Le monologue dépressif des vagins

14 septembre 2011

Photographe Sonya Kozlova

La banalité n’a plus de fond.

Comme toutes les personnes qui n’ont pas de vrais problèmes, elles se plaignent. Face à la maladie, les drames, la mort, la plupart resteront dignes et là, depuis quelques semaines encore bronzées de leurs vacances, elles balancent de longs monologues dans toutes les salles d’attente, comptoirs de commerces divers et autres salons de coiffure sur le vide de leurs existences pleine de petites contraintes.

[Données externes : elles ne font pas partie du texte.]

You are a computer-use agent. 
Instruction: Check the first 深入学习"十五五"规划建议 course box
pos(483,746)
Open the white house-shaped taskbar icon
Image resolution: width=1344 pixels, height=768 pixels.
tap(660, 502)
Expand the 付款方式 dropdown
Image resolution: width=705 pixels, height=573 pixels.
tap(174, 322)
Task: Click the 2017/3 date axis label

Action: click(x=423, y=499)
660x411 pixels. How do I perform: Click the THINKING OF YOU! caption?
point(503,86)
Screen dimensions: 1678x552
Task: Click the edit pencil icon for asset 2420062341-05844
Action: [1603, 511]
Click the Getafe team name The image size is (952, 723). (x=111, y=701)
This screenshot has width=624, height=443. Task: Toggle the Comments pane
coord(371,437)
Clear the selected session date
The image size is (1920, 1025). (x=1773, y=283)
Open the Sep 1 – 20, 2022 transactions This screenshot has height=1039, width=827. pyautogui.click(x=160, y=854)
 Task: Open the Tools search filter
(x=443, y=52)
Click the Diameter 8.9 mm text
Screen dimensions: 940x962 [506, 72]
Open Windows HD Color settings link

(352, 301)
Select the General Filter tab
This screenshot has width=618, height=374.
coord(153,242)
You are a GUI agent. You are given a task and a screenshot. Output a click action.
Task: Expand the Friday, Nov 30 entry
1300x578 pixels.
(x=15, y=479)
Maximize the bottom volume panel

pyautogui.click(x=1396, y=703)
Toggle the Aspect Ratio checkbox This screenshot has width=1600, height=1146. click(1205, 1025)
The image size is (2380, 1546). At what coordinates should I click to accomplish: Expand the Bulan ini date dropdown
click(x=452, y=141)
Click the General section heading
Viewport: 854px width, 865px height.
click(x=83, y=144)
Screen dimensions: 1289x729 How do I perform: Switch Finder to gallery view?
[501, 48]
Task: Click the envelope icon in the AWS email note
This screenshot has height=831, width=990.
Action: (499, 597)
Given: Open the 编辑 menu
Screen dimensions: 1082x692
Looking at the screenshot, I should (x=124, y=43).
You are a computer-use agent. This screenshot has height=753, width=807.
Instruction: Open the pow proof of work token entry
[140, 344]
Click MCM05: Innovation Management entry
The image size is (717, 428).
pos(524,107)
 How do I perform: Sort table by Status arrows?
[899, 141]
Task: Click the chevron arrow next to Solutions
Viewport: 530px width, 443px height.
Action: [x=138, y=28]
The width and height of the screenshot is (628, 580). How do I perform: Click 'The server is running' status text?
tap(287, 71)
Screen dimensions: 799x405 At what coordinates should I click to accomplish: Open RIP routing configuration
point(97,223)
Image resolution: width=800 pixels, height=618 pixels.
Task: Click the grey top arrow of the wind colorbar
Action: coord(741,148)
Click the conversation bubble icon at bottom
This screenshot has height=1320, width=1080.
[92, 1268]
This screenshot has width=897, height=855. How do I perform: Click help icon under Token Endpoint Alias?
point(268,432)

Il est 7h35, je suis déjà dans les embouteillages, je regarde désespérée la poussière sous le pare-brise avant de ma Fiat 500. Je suis une caricature de blonde à qui il ne manque même pas un amant. Je fais tourner mon alliance autour de mon annulaire, en matant effrontément le jeune homme sur la Vespa bleu pâle qui vient de s’arrêter à ma hauteur. J’ai envie de partir à Rome. J’ai envie de partir à Rome. Tu entends ?! Toi ! Oui toi le père de famille respectable qui me lit tous les jours qui prie que sa femme ne me ressemble jamais… prends des billets, un bel hôtel et emmène-la ! Ne me remercie pas !

C’est toujours quand l’autre n’est plus là, volontairement ou non que l’on mesure son attachement. Je ne dis pas Amour, je n’y crois plus.